- [What the task requires]: What you return should match every entry, character for character.

- [Data for analysis]:
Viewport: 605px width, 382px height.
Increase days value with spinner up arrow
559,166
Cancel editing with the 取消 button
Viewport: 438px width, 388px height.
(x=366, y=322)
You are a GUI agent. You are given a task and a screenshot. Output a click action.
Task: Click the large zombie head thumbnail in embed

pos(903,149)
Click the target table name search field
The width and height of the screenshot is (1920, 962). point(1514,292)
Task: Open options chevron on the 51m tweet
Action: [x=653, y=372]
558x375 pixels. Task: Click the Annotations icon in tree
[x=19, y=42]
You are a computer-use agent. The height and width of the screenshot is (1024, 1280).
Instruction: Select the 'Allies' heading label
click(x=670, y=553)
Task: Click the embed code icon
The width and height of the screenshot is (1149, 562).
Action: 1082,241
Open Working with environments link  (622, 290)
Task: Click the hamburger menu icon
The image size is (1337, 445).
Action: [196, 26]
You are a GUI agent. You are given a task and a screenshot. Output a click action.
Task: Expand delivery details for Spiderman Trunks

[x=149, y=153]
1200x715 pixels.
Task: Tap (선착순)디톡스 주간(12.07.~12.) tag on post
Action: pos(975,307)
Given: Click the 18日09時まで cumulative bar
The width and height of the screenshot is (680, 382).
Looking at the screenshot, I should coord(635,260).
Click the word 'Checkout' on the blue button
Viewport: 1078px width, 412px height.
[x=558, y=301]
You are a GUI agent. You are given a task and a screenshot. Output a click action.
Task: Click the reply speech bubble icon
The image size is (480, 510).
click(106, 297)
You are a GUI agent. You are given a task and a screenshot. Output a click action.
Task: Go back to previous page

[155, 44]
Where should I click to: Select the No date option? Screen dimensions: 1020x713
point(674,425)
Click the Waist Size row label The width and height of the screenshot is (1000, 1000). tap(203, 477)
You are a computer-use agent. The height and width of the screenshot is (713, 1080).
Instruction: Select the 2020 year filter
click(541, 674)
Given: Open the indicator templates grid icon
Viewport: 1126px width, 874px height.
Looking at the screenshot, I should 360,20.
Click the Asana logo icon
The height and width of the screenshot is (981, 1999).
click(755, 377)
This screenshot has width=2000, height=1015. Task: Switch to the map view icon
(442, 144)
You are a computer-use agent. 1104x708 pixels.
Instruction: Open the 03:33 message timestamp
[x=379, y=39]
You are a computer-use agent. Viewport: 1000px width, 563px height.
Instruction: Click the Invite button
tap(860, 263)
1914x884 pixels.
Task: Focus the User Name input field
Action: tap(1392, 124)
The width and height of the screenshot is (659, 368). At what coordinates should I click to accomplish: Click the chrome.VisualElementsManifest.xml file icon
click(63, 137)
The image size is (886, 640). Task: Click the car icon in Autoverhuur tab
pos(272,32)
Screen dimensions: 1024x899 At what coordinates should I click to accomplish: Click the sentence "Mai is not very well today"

- [Result of the task]:
Viewport: 605px width, 382px height.
Increase days value with spinner up arrow
559,166
Cancel editing with the 取消 button
Viewport: 438px width, 388px height.
(x=366, y=322)
You are a GUI agent. You are given a task and a screenshot. Output a click action.
Task: Click the large zombie head thumbnail in embed

pos(903,149)
Click the target table name search field
The width and height of the screenshot is (1920, 962). point(1514,292)
Task: Open options chevron on the 51m tweet
Action: [x=653, y=372]
558x375 pixels. Task: Click the Annotations icon in tree
[x=19, y=42]
You are a computer-use agent. The height and width of the screenshot is (1024, 1280).
Instruction: Select the 'Allies' heading label
click(x=670, y=553)
Task: Click the embed code icon
The width and height of the screenshot is (1149, 562).
Action: 1082,241
Open Working with environments link  (622, 290)
Task: Click the hamburger menu icon
The image size is (1337, 445).
Action: [196, 26]
You are a GUI agent. You are given a task and a screenshot. Output a click action.
Task: Expand delivery details for Spiderman Trunks

[x=149, y=153]
1200x715 pixels.
Task: Tap (선착순)디톡스 주간(12.07.~12.) tag on post
Action: pos(975,307)
Given: Click the 18日09時まで cumulative bar
The width and height of the screenshot is (680, 382).
Looking at the screenshot, I should coord(635,260).
Click the word 'Checkout' on the blue button
Viewport: 1078px width, 412px height.
[x=558, y=301]
You are a GUI agent. You are given a task and a screenshot. Output a click action.
Task: Click the reply speech bubble icon
The image size is (480, 510).
click(106, 297)
You are a GUI agent. You are given a task and a screenshot. Output a click action.
Task: Go back to previous page

[155, 44]
Where should I click to: Select the No date option? Screen dimensions: 1020x713
point(674,425)
Click the Waist Size row label The width and height of the screenshot is (1000, 1000). tap(203, 477)
You are a computer-use agent. The height and width of the screenshot is (713, 1080).
Instruction: Select the 2020 year filter
click(541, 674)
Given: Open the indicator templates grid icon
Viewport: 1126px width, 874px height.
Looking at the screenshot, I should 360,20.
Click the Asana logo icon
The height and width of the screenshot is (981, 1999).
click(755, 377)
This screenshot has width=2000, height=1015. Task: Switch to the map view icon
(442, 144)
You are a computer-use agent. 1104x708 pixels.
Instruction: Open the 03:33 message timestamp
[x=379, y=39]
You are a computer-use agent. Viewport: 1000px width, 563px height.
Instruction: Click the Invite button
tap(860, 263)
1914x884 pixels.
Task: Focus the User Name input field
Action: tap(1392, 124)
The width and height of the screenshot is (659, 368). At what coordinates should I click to accomplish: Click the chrome.VisualElementsManifest.xml file icon
click(63, 137)
The image size is (886, 640). Task: Click the car icon in Autoverhuur tab
pos(272,32)
Screen dimensions: 1024x899 At what coordinates should I click to accomplish: Click the sentence "Mai is not very well today"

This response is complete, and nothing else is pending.